Here, we have a function f(x, y) that's defined by two other functions h(z) and g(x, y). Now imagine we want to find out how much the output of f changes as we change x. This is where the chain rule comes in handy.

The chain rule tells us that:

The derivative of f with respect to x is the derivative of h with respect to g times the derivative of g with respect to x.

Symbolically, this is written as:

df/dx = dh/dg * dg/dx

In other words, we can break down the derivative of f into the derivatives of h and g and multiply them together.

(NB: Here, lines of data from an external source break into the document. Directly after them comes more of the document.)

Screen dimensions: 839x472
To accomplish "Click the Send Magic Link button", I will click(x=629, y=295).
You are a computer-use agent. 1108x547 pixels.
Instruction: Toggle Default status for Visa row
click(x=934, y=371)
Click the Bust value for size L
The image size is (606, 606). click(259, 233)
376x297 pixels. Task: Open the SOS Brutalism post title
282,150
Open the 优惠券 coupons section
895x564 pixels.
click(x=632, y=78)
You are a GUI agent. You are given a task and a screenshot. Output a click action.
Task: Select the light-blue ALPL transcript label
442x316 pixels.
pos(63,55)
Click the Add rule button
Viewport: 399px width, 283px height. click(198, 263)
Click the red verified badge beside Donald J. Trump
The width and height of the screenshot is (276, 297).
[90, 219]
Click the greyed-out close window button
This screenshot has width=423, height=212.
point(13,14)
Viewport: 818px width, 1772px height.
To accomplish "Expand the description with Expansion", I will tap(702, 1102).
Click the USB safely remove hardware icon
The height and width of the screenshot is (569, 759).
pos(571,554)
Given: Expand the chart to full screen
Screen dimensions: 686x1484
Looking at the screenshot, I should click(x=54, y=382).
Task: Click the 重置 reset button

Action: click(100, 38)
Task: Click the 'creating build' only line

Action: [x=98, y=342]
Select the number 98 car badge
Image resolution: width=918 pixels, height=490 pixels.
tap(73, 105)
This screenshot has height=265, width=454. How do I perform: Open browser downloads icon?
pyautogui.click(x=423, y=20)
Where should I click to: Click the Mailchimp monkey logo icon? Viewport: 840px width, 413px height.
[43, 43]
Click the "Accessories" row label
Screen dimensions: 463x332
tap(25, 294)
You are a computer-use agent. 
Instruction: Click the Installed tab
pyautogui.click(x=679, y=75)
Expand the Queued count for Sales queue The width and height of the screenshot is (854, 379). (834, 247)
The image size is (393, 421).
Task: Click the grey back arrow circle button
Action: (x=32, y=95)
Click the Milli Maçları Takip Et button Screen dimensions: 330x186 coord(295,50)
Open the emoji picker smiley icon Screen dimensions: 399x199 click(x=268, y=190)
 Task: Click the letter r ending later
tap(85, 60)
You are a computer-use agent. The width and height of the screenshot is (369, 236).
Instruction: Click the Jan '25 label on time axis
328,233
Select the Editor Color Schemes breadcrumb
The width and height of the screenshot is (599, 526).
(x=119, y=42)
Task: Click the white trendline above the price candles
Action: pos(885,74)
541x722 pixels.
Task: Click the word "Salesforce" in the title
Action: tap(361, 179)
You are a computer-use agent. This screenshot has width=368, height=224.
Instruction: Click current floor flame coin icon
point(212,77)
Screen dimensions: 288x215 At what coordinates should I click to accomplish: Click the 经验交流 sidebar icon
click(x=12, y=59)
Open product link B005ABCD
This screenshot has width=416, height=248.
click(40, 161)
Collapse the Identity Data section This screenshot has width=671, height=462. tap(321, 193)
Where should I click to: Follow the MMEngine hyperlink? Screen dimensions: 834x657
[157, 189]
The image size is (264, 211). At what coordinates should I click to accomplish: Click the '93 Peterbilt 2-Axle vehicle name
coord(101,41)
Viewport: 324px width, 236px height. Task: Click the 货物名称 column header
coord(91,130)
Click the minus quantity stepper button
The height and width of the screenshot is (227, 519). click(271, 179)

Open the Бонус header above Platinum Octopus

Let's looks at our example again:

f(x, y) = h(g(x, y))
h(z) = sin(z)
g(x, y) = x * y

We can take the derivative of h with respect to g:

dh/dg = cos(g)

And the derivative of g(x, y) with respect to x:

dg/dx = y

So the derivative of f(x, y) with respect to x is:

df/dx
  = dh/dg        * dg/dx
  = cos(g(x, y)) * y
  = cos(x * y)   * y

What this tells us is that if we increase x by a small amount, the output of f will change by cos(x * y) * y.

This is a very powerful concept. It's used all over the place in machine learning and other fields, where we have a set of inputs and then a set of functions that transform those inputs into a final output. The chain rule allows us to walk through our system of functions backwards, finding the derivative of the final output with respect to each input by chaining the derivatives of each function from the overall system together. That means that we only ever need to think about the derivative of a single function at a time. We can even automate the process of finding the derivative of a complex system of functions, as long as we can find the derivative of each individual function in that system.

This is exactly what the Micrograd library I mentioned in the "wrapping up" section does, as well as how PyTorch's more robust automatic differentiation system, Autograd, works.